The academics, nearly all of them, swallowed it whole. The only people to put up the slightest resistance were journalists: Ronald Butt in The Power of Parliament, Henry Fairlie in The Life of Politics and myself in a smaller way of business. Sometimes I felt like a voice crying in the wilderness.
Our vindication was the fall of Margaret Thatcher in 1990. True, she was not deposed by a vote in the House but, in practice, by a vote of the government backbenchers. This was then confirmed by her cabinet. She blamed the cabinet. Even so, both theories - of backbench ineffectiveness and cabinet docility - were killed with one stone.

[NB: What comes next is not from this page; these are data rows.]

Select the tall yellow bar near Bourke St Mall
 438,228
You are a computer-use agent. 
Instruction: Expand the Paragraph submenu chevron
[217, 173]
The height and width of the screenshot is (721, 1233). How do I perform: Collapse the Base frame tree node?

The reign of Mr John Major did nothing to revive the previous view of the constitution. How could it? He was, according to his friends, a collegiate prime minister and, according to those who thought less well of him, an ineffectual one. In any case, his majority was falling as James Callaghan's had in 1976-79: there were periods during his term of office when the government might have fallen. In one of these spells, connected (as they all tended to be connected) with the Maastricht treaty, the whips, acting presumably with the authority of Mr Major, threatened a general election. "We wouldn't have let him get halfway down the Mall," one of his colleagues commented at the time, so reviving the pre-1914 doctrine that the authority for an appeal to the people (as distinct from the channel to the sovereign) was the cabinet and not the prime minister.

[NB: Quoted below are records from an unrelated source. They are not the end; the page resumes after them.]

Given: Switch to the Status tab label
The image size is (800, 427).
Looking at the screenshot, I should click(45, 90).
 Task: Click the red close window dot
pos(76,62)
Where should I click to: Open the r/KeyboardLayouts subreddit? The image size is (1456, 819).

In May 1997 all was changed, Mr Tony Blair a commanding figure with a huge majority. Both factors, Mr Blair's majority and Mr Blair's personality, have led naturally to a revival of the theories of prime ministerial power and parliamentary ineffectiveness.
Over welfare reform the revived theories have not worked. This is largely because Mr Blair does not know what to do about welfare. He is more a Harold Wilson than a Margaret Thatcher. No one knows what to do, certainly not Mr Alistair Darling, the plausible Scots lawyer who took over from the luckless English lawyer Ms Harriet Harman. Not even that other discarded minister, the saintly Mr Frank Field, knows what to do, though that did not prevent him from voting against the Government last week.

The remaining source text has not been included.